One of my D'Youville classes is WONDERFUL. Read that in the handwriting with which Viv Eliot wrote "WONDERFUL" on the section of The Wasteland that used her words. Day two and they were more than on the ball -- we read a Richard Wilbur poem called "Junk," highly anthologized, which uses Anglo-Saxon strong-stress alliterative meter to talk about the life and afterlife of trash, and since it does so in an ancient and largely discarded form, says things about the life and afterlife of poetry too. It's fun, or at least I think it is. Anyway, the 10 a.m. section had plenty to say about the poem from go, and when I told them about the form it used, they immediately picked up the connection and ran with it. They also got a particular critique Wilbur is making of throwaway language (I gave the example of Hallmark cards as the kind of "poetry" most people know in the US) and those who get paid to produce it, and they got it without any prodding at all. The 8 a.m. section, curiously, had a much harder time with that piece and the other one I had for us today, Archibald MacLeish's beautiful "Ars Poetica," with a couple outright misreadings. One student thought "Junk" was about "a working stiff," and I'm not at all sure how he got that because there are barely people in that poem at all. Every class has its dynamic, and I think I'm going to have to find some other ways to teach the earlier section than relying on my usual methods of asking questions and moving the class along based on their answers. It is pulling teeth, and pulling them with pliers made of noodles, to get them to say anything at all, and then, at least so far, what the ones who talk say is a little screwy. Maybe others will warm up and start talking, though -- hope so.
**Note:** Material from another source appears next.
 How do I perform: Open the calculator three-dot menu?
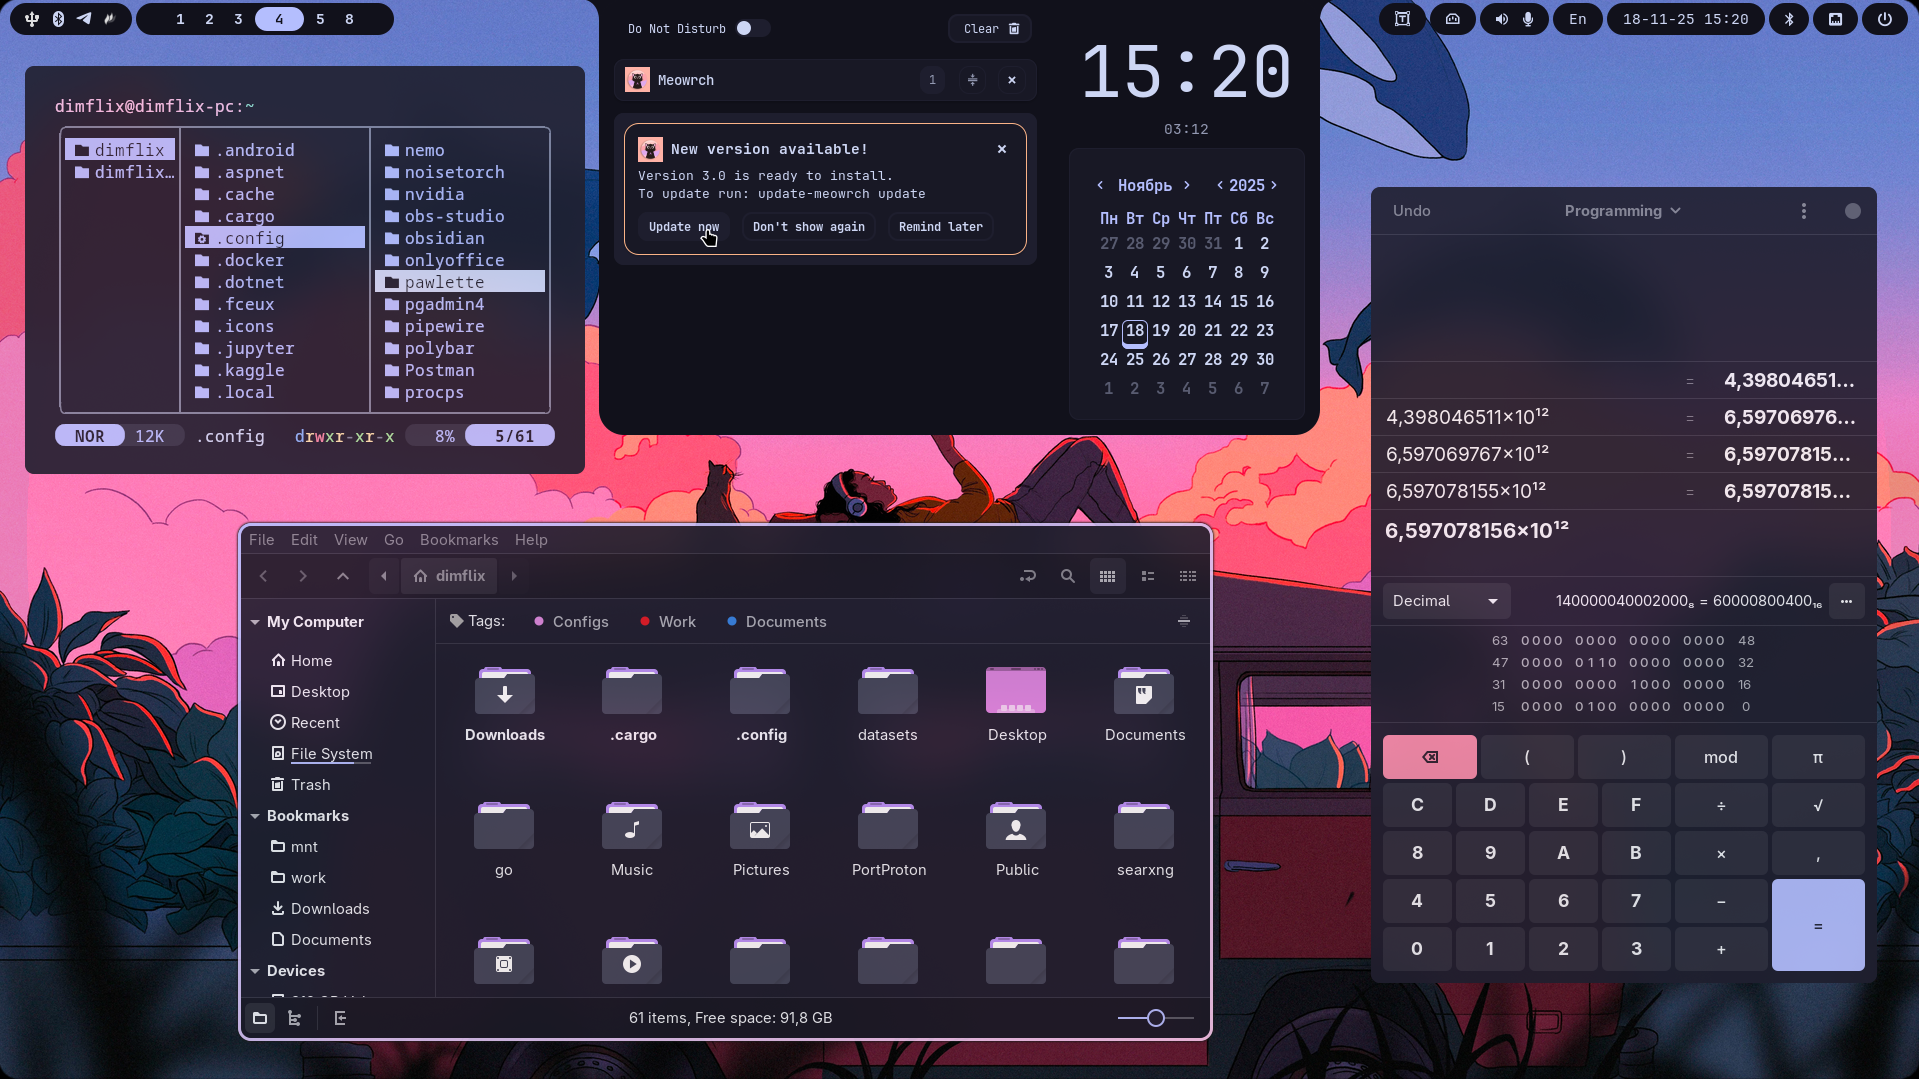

I haven't looked at the students' majors but I wonder if that early section isn't heavy with hotel/restaurant management and finance and pharmacy and generally responsible, unimaginative careers. The other one has at least two students who've clearly had a lot of English and specifically poetry, and about four more who, however much they've had or not, they're picking the poems up really well -- the two I'm noticing most are the only ones I saw writing down the names of books I mentioned on the first day as not required, but cheap and useful if you're an English major or minor. Wish I could transplant some of the students from each section into the other. . . but alas.
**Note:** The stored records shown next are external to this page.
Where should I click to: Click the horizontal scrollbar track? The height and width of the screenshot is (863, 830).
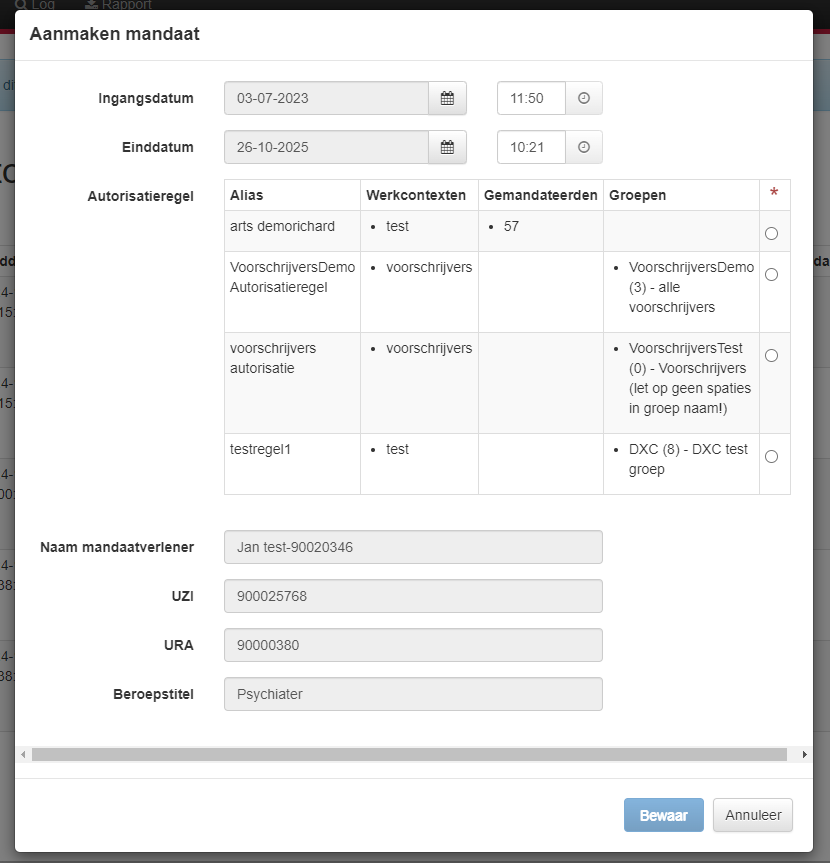click(x=414, y=755)
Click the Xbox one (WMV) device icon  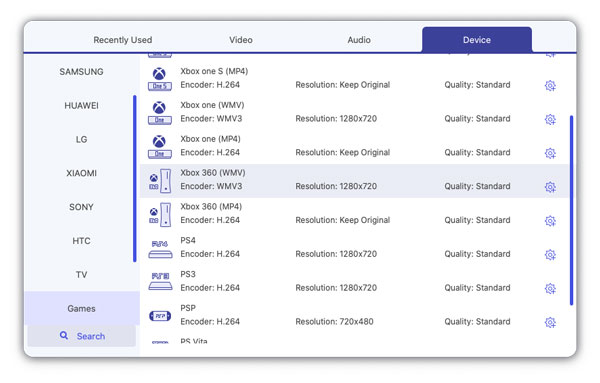[x=160, y=112]
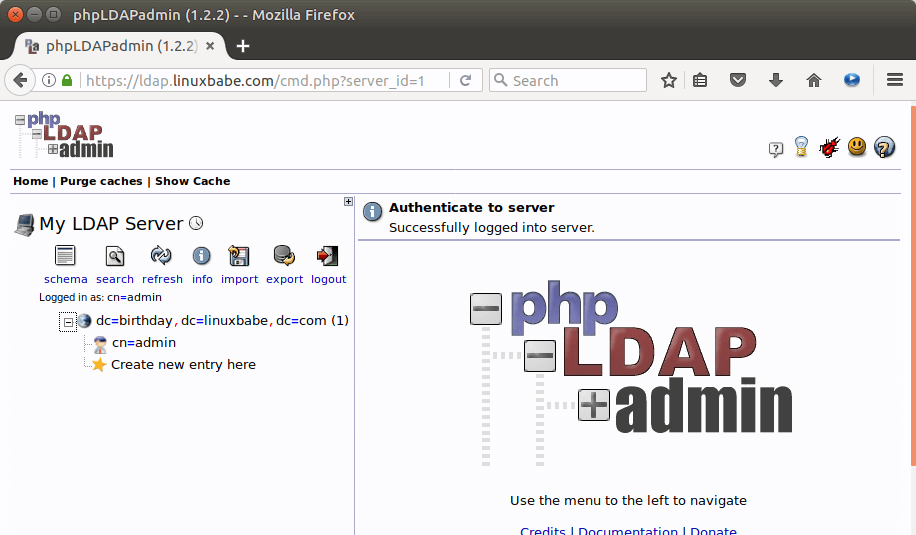The height and width of the screenshot is (535, 916).
Task: Open the Documentation link
Action: point(629,531)
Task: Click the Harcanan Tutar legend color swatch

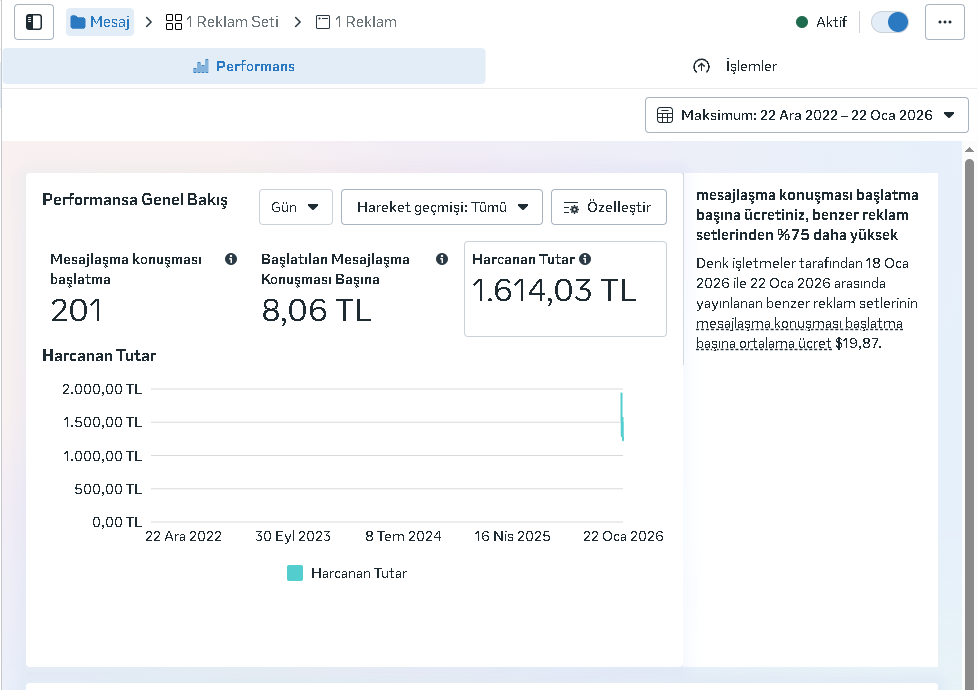Action: coord(295,573)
I am inordinately happy about the course I've put together, and however the semester itself goes, I think I have a bang-up writing-about-literature syllabus to send out for jobs now. My little homework prompts are all sorted out, my first three essay assignments are written (the fourth will be a research essay and I need to check around to find out things like how many sources I should be requiring), the terms and concepts I'm covering are noted in my copy of the schedule, and it's probably the best class I've ever built. On paper, anyway. Anything can implode, but this one, I'm pretty sure it has the pieces together in the first place.
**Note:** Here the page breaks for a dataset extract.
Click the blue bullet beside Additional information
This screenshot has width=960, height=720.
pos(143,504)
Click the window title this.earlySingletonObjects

On my home-sometimes-not-so-sweet-home front, I think I might be about to become one of the bitchiest people in the history of my block. There's this younger couple who moved into the apartment beneath me a few months ago, and they have the single barkiest dog I've ever encountered. My god. It's a terrier mix and boy, it got all the terrier genes for incessant and inane barking. It went for five hours this afternoon without letting up, from one to six, and this isn't unusual. It seems to start up every afternoon around one or two and to go until its people come home, which sometimes is at three or so but sometimes. . . is significantly later. Sometimes they'll have people over, too, and be playing beer pong til three in the morning, which is a problem for me by itself but then of course their dogs are wound up too (they have two, but the non-terrier isn't as bad). Anyway, I've talked to them and left them notes, and I think the next thing I do may actually be to call the police and see if they write tickets for breaking noise ordinance around here. Five hours! I'm trying to write a dissertation and an unattended dog is barking basically into my windows for five hours straight. I don't really want to be the nasty old English teacher who calls the cops on people's barking dogs -- but I don't want to be the girl who never finishes her dissertation either. My concentration is fragile enough as it is.